A Giant Leap conveys the dramatic transformation of a painter from the provinces into one of Japan’s most important and beloved artists of the sixteenth-century. Owing to their rarity and in order to preserve their remarkable condition, the screens and scroll paintings will be displayed in two rotations, March 9—April 8, 2018 and April 12—May 6, 2018.
In 1964, art historian Tsugiyoshi Doi first proposed a theory that Hasegawa Tōhaku signed and sealed his work with a different name—Hasegawa Nobuharu—during his youth. The vast stylistic discrepancy between works bearing the name “Nobuharu” and those marked “Tōhaku” raised questions among scholars. For decades, no single painting could be identified as bridging the gap separating these oeuvres. Representing the left-hand screen of a pair (the whereabouts of its counterpart are unknown), Birds and Flowers of Spring and Summer is today considered the proverbial “missing link,” with tell-tale stylistic details revealing its unique position within the painter’s career.
Tōhaku has been the subject of renewed attention in recent years, including at the Kyoto National Museum and the Tokyo National Museum, where the 400th anniversary of the artist’s death was commemorated in an important 2010 survey exhibition. Raised in a family of cloth-dyers in Nanao, on the Sea of Japan coast in the Hokuriku region of Japan’s main island, Tōhaku began his career as a provincial painter of Buddhist paintings, working under the name “Nobuharu”. He later moved to Kyoto, the heart of late 16th-century Japanese politics and culture, where he studied Chinese and Japanese painting and accepted instruction from Kanō Shōei, head of the Kanō school, which supplied paintings to Japan’s leading samurai. In the 1580s, he appears to have begun using the name “Tōhaku,” a switch in nomenclature that coincided with a shift in his style. While producing painted screens covered in vast expanses of gold leaf, Tōhaku also began to demonstrate a mastery of sumi-e (ink painting) at this stage in his career.

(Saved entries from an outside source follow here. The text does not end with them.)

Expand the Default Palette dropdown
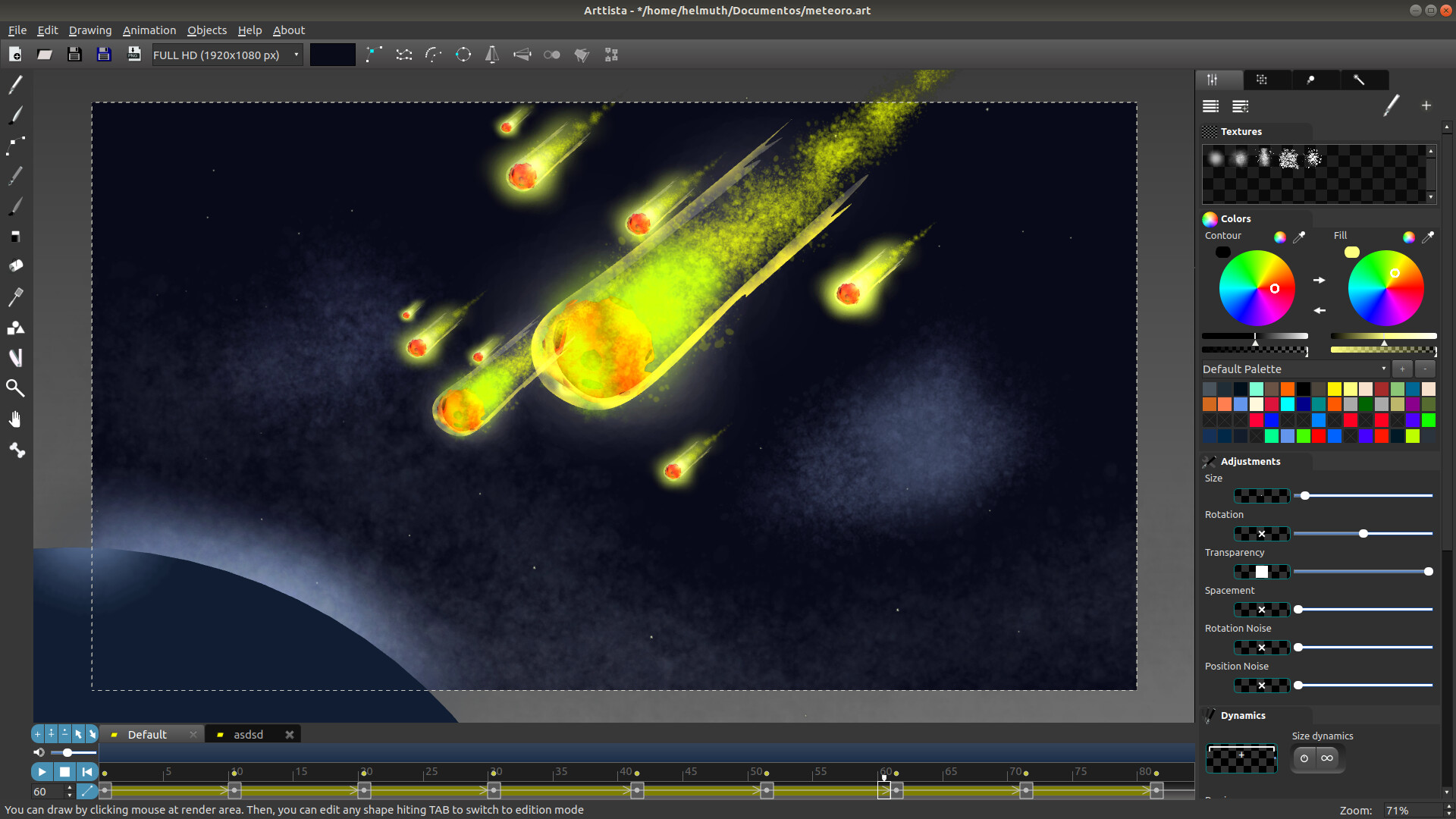1456x819 pixels. coord(1383,369)

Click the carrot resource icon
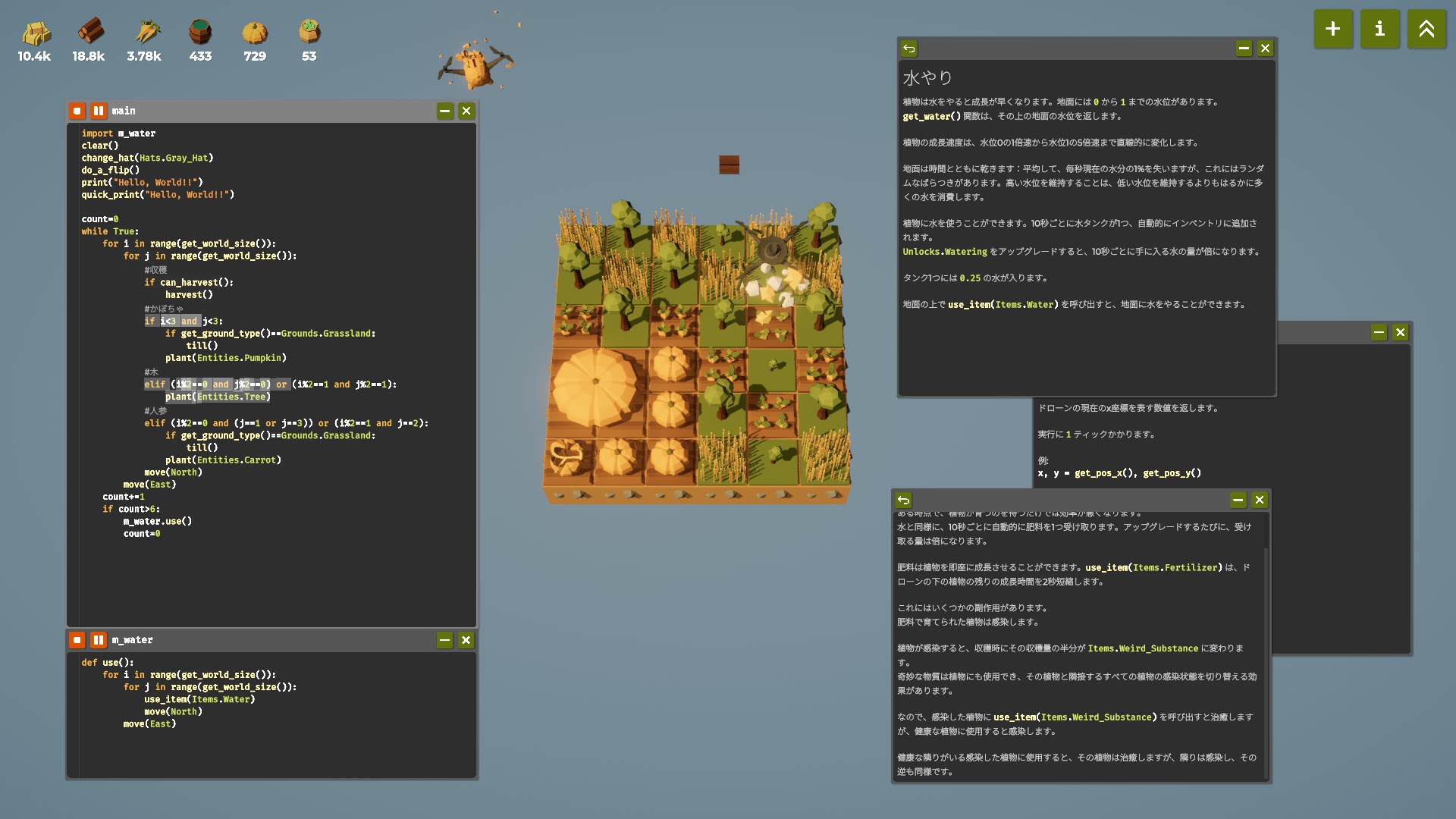(x=146, y=32)
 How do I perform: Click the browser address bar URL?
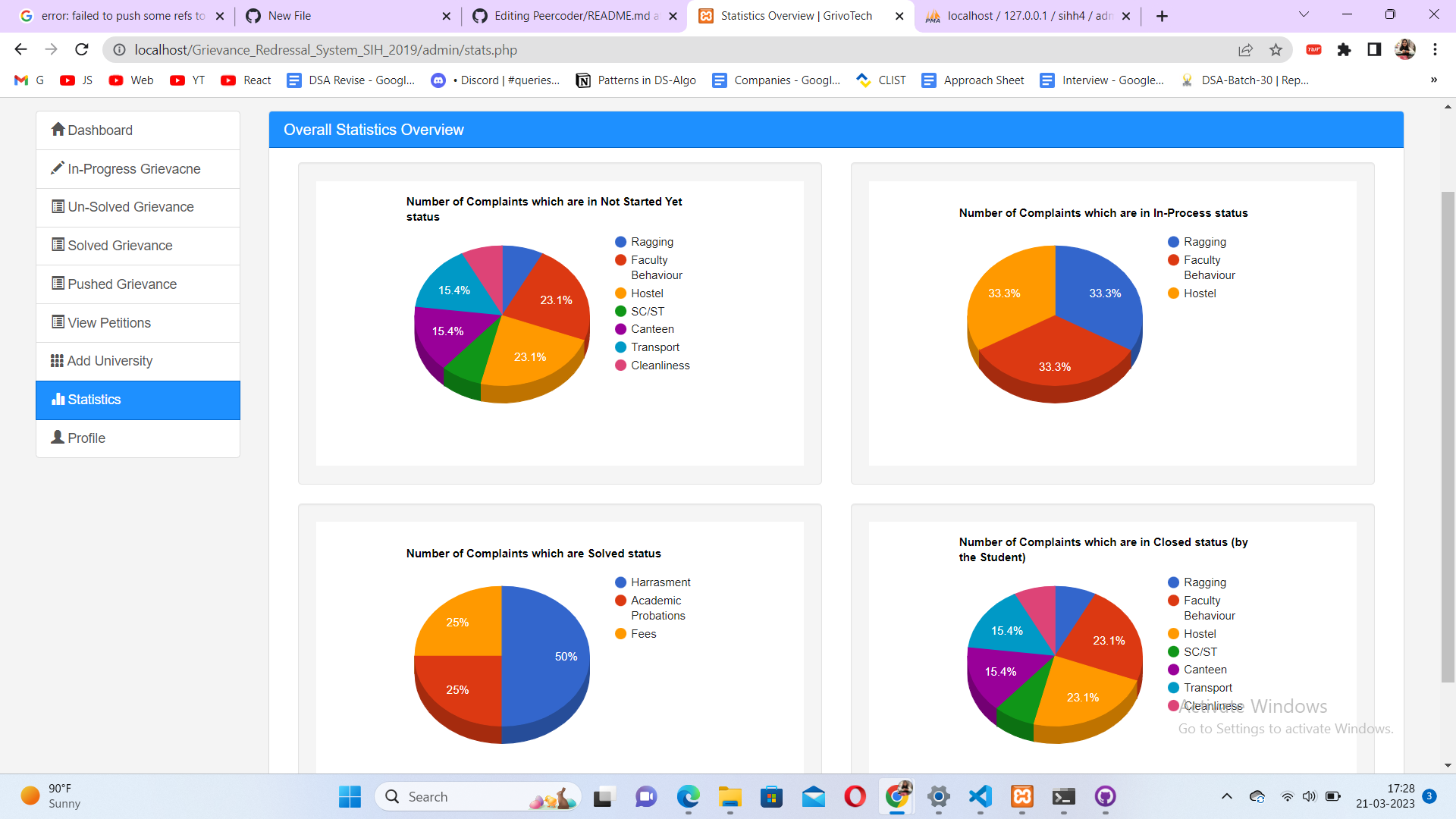(x=326, y=50)
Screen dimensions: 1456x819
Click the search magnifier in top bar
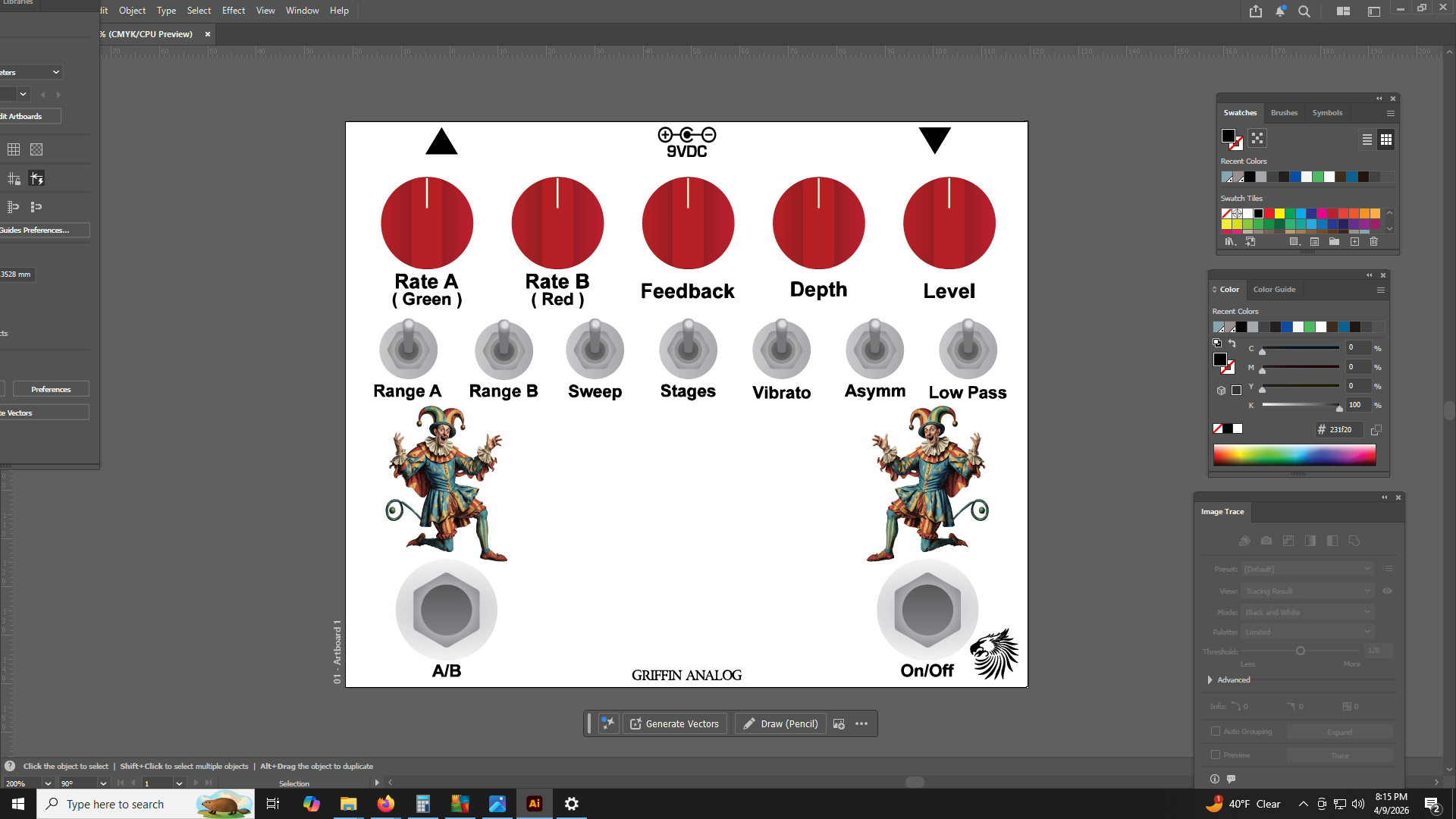coord(1304,11)
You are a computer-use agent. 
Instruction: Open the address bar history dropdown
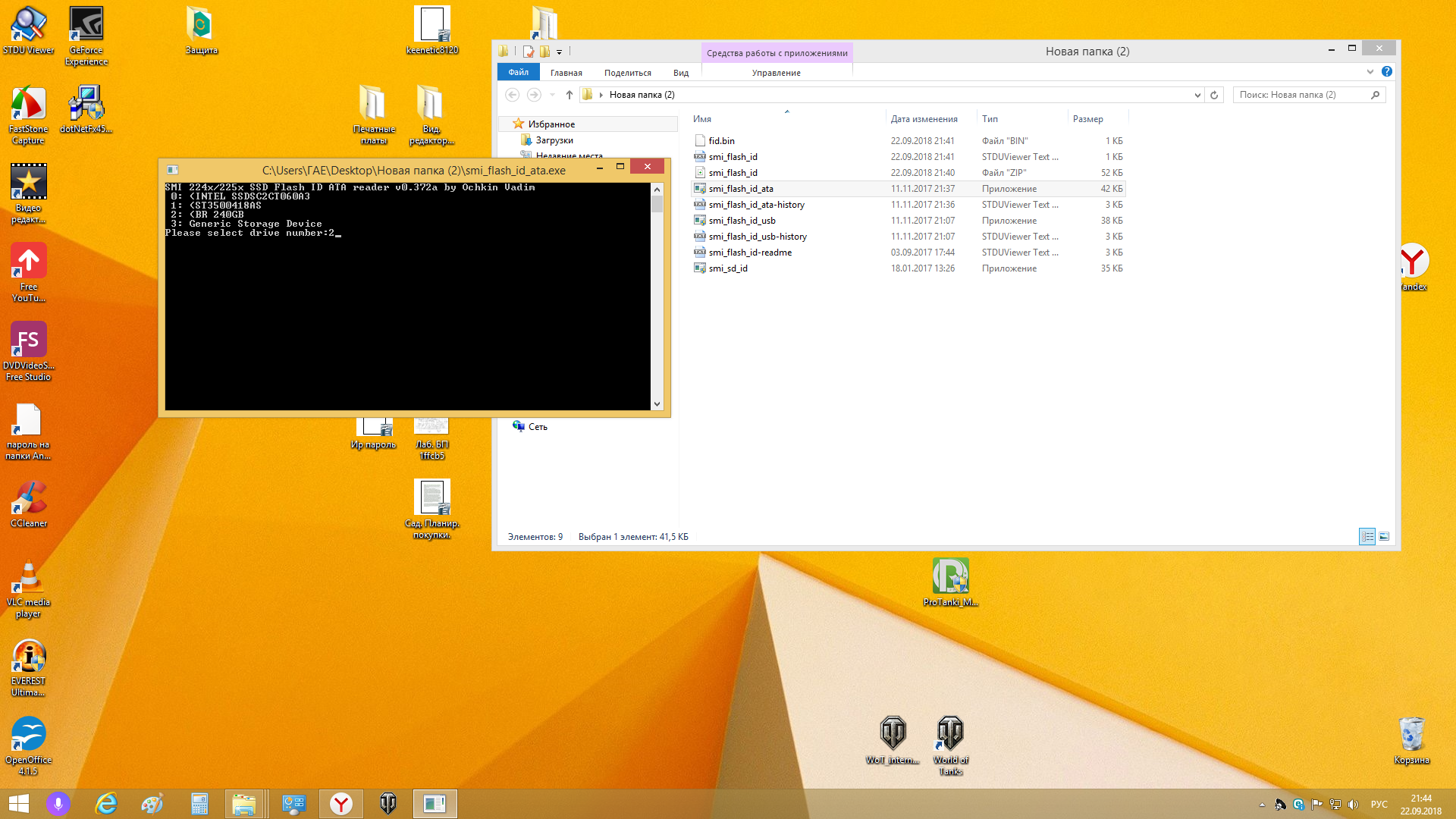coord(1197,95)
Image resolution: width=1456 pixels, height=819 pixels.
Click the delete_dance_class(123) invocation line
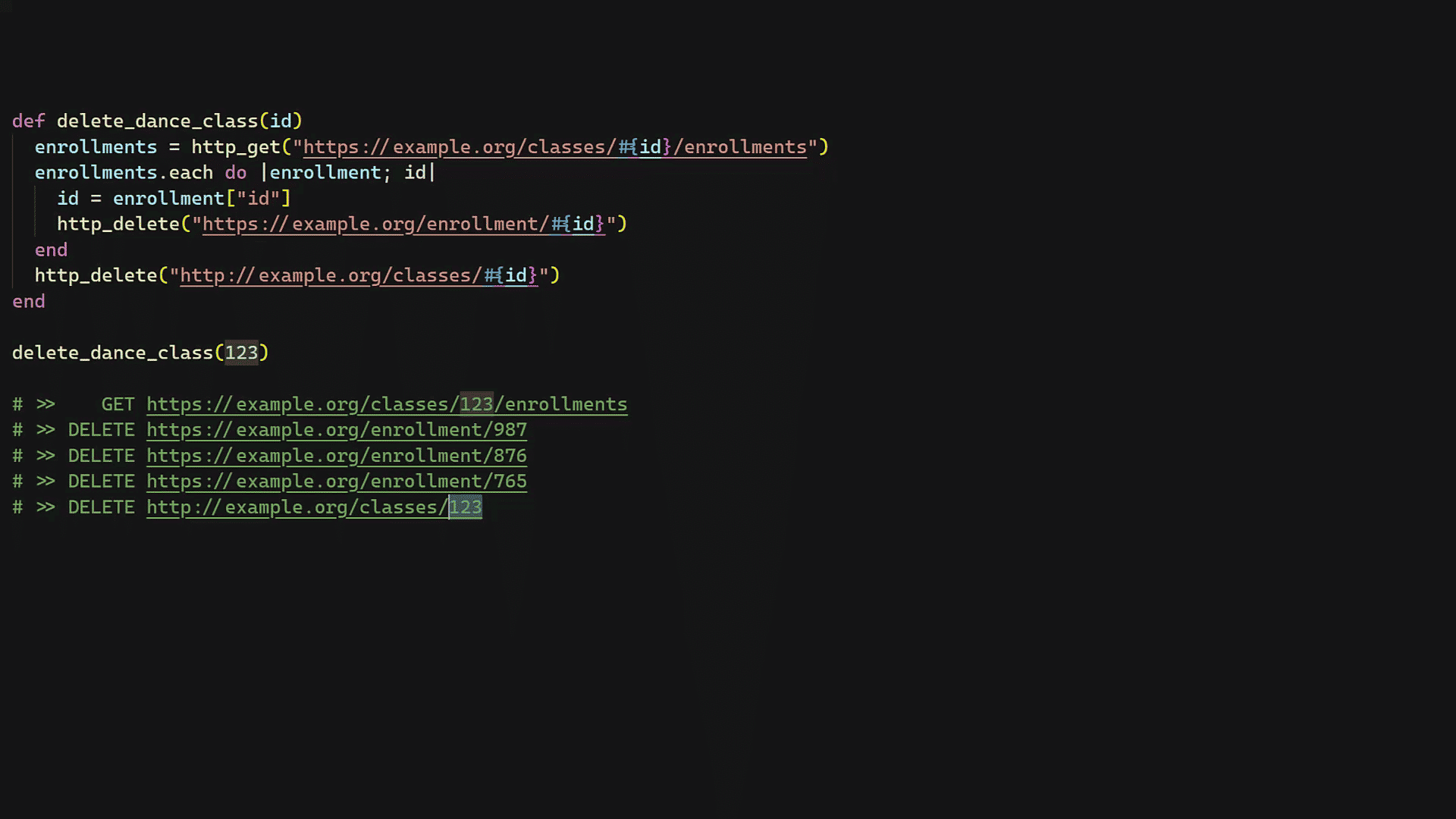coord(140,352)
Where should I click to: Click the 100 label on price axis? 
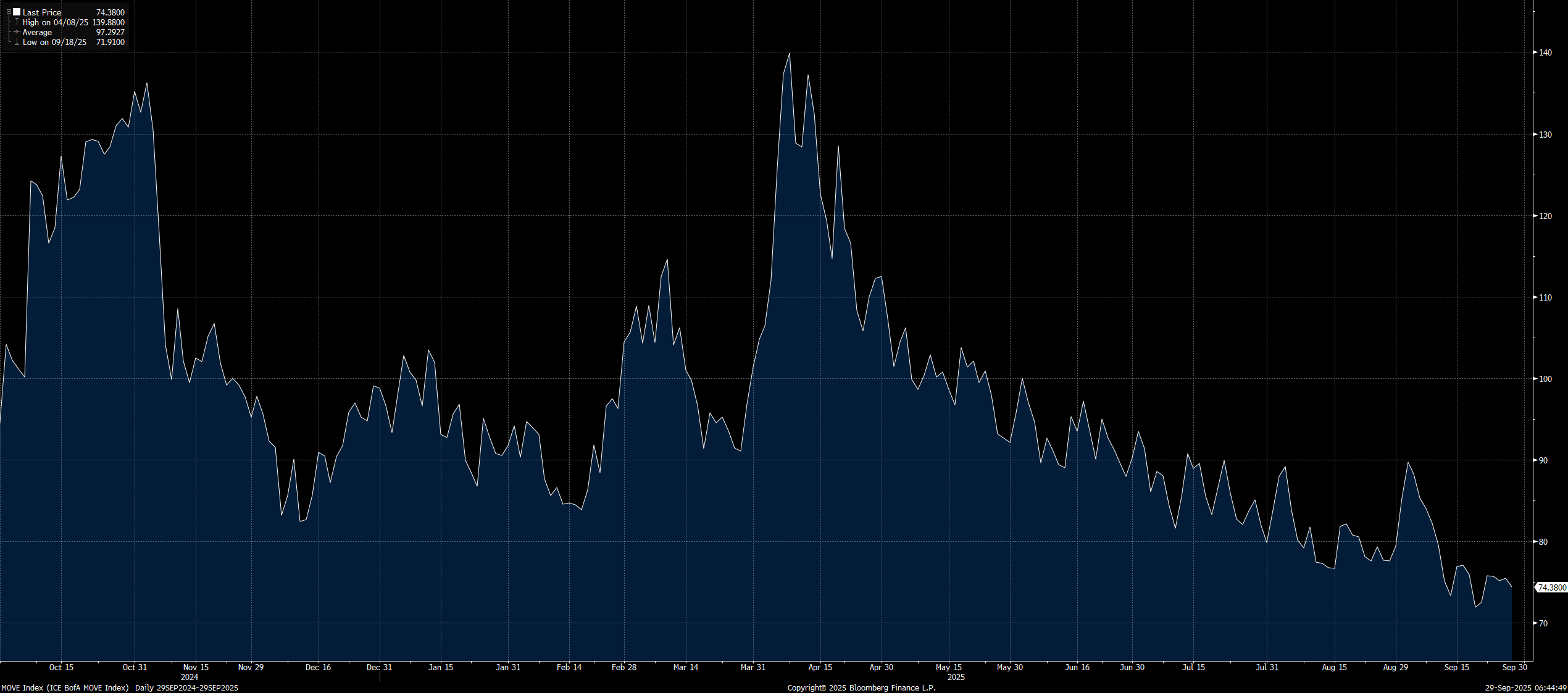[1545, 379]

By 1590, he had emerged as the leading painter of his day, founding his own school of painting—the Hasegawa school—consisting primarily of his own sons. Tōhaku became the favored painter for Sen no Rykyu and the powerful daimyō Toyotomi Hideyoshi and, at the turn of the 17th-century, he was summoned to the new capital of Edo by Hideyoshi’s successor, Tokugawa Ieyasu (founder of Tokugawa shogunate), where he remained briefly until his death.